The requested output is every line from the one with "Task: Open the server time zone dropdown" through the last line below, printed exactly.

------ Task input

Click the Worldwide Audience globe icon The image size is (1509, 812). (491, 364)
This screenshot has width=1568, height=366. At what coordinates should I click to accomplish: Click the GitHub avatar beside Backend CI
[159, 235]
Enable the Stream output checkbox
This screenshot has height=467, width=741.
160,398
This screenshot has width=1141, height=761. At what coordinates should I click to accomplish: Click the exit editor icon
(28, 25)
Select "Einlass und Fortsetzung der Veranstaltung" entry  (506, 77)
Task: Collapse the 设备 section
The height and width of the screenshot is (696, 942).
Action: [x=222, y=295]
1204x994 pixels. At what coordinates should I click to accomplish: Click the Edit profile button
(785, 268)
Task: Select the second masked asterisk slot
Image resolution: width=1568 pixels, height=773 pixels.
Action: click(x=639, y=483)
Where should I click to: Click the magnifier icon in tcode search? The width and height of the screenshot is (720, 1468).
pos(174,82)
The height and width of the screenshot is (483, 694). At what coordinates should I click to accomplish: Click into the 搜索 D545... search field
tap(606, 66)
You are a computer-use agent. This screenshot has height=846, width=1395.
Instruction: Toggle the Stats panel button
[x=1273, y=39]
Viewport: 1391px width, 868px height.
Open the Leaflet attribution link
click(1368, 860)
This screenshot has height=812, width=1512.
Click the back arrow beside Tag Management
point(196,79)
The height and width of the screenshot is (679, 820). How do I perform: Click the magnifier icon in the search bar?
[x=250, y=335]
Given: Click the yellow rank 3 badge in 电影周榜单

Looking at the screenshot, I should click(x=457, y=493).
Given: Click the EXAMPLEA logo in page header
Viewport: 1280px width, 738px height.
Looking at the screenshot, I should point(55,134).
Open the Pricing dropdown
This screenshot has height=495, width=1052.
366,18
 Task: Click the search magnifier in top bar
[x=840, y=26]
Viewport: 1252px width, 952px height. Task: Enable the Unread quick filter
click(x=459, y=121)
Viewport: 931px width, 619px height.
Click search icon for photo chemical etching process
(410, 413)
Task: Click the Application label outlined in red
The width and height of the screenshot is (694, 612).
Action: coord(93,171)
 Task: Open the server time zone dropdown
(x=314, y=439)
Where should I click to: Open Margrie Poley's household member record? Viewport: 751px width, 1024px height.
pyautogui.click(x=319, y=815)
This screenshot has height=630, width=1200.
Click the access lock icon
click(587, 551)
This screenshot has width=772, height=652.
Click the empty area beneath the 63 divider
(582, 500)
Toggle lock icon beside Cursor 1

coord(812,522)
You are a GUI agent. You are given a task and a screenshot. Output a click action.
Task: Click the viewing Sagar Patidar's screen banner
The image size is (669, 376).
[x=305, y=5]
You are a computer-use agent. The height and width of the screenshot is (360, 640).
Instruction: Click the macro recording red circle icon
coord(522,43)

------------

### Response to the task
 Task: Open the server time zone dropdown
(x=314, y=439)
Where should I click to: Open Margrie Poley's household member record? Viewport: 751px width, 1024px height.
pyautogui.click(x=319, y=815)
This screenshot has height=630, width=1200.
Click the access lock icon
click(587, 551)
This screenshot has width=772, height=652.
Click the empty area beneath the 63 divider
(582, 500)
Toggle lock icon beside Cursor 1

coord(812,522)
You are a GUI agent. You are given a task and a screenshot. Output a click action.
Task: Click the viewing Sagar Patidar's screen banner
The image size is (669, 376).
[x=305, y=5]
You are a computer-use agent. The height and width of the screenshot is (360, 640).
Instruction: Click the macro recording red circle icon
coord(522,43)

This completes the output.